BEGIN EXERCISE INPUTS
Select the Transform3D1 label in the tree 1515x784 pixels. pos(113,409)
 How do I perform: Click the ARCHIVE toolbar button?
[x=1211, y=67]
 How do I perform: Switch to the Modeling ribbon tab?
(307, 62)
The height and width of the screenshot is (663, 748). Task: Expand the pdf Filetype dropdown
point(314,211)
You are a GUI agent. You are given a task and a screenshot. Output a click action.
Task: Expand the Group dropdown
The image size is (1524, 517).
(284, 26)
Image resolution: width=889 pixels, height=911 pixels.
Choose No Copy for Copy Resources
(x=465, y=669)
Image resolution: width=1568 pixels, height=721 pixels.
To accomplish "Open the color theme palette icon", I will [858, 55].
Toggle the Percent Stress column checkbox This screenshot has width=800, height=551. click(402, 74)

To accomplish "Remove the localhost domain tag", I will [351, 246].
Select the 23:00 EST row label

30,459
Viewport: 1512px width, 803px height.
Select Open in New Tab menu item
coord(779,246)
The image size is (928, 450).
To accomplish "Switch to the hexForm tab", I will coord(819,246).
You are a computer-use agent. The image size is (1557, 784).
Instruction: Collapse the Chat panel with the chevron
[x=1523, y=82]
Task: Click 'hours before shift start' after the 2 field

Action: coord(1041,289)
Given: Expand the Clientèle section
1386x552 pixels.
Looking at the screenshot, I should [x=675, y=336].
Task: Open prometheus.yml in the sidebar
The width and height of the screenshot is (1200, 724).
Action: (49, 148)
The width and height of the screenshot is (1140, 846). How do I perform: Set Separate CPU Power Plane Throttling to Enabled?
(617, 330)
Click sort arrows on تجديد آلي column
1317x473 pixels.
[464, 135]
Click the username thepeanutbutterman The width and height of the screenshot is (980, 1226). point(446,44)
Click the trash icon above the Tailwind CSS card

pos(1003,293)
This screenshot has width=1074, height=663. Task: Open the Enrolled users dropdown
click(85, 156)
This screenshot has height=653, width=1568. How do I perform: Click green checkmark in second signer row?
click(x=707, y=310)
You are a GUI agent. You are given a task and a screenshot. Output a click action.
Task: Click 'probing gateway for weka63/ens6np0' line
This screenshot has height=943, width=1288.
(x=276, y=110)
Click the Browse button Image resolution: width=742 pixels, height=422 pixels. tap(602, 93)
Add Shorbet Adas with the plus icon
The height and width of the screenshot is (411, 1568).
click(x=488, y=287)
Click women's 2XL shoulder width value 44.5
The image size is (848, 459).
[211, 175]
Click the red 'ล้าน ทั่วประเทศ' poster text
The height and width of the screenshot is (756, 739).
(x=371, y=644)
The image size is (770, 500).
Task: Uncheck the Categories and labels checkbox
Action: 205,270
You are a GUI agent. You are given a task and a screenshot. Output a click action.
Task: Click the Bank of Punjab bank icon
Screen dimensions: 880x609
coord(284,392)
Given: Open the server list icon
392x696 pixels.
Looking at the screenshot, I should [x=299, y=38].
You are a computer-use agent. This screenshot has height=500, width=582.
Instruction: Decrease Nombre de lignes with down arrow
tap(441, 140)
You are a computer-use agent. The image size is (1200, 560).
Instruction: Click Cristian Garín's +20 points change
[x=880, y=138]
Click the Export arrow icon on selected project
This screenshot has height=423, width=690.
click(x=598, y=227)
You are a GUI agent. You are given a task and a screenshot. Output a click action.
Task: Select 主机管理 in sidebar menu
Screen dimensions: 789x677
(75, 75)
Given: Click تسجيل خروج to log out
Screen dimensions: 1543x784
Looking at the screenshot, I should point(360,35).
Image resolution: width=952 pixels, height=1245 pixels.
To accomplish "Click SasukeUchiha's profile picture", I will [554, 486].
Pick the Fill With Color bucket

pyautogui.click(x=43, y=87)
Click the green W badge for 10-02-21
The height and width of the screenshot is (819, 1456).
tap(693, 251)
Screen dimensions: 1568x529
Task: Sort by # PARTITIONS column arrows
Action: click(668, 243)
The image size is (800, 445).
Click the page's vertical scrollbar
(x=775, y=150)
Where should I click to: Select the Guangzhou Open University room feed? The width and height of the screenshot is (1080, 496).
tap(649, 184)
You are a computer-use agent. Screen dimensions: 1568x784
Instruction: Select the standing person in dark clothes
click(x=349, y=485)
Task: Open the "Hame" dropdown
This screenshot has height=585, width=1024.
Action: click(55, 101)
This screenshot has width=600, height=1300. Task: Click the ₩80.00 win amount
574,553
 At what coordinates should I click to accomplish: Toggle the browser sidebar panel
END EXERCISE INPUTS
» **HOW TO COMPLETE THIS TASK**
Take the first line of the material above as the start and the line that contains "Toggle the Percent" as the end. Output only that span, every line exactly as it stands.

» **SOLUTION TO THE EXERCISE**
Select the Transform3D1 label in the tree 1515x784 pixels. pos(113,409)
 How do I perform: Click the ARCHIVE toolbar button?
[x=1211, y=67]
 How do I perform: Switch to the Modeling ribbon tab?
(307, 62)
The height and width of the screenshot is (663, 748). Task: Expand the pdf Filetype dropdown
point(314,211)
You are a GUI agent. You are given a task and a screenshot. Output a click action.
Task: Expand the Group dropdown
The image size is (1524, 517).
(284, 26)
Image resolution: width=889 pixels, height=911 pixels.
Choose No Copy for Copy Resources
(x=465, y=669)
Image resolution: width=1568 pixels, height=721 pixels.
To accomplish "Open the color theme palette icon", I will [858, 55].
Toggle the Percent Stress column checkbox This screenshot has width=800, height=551. click(402, 74)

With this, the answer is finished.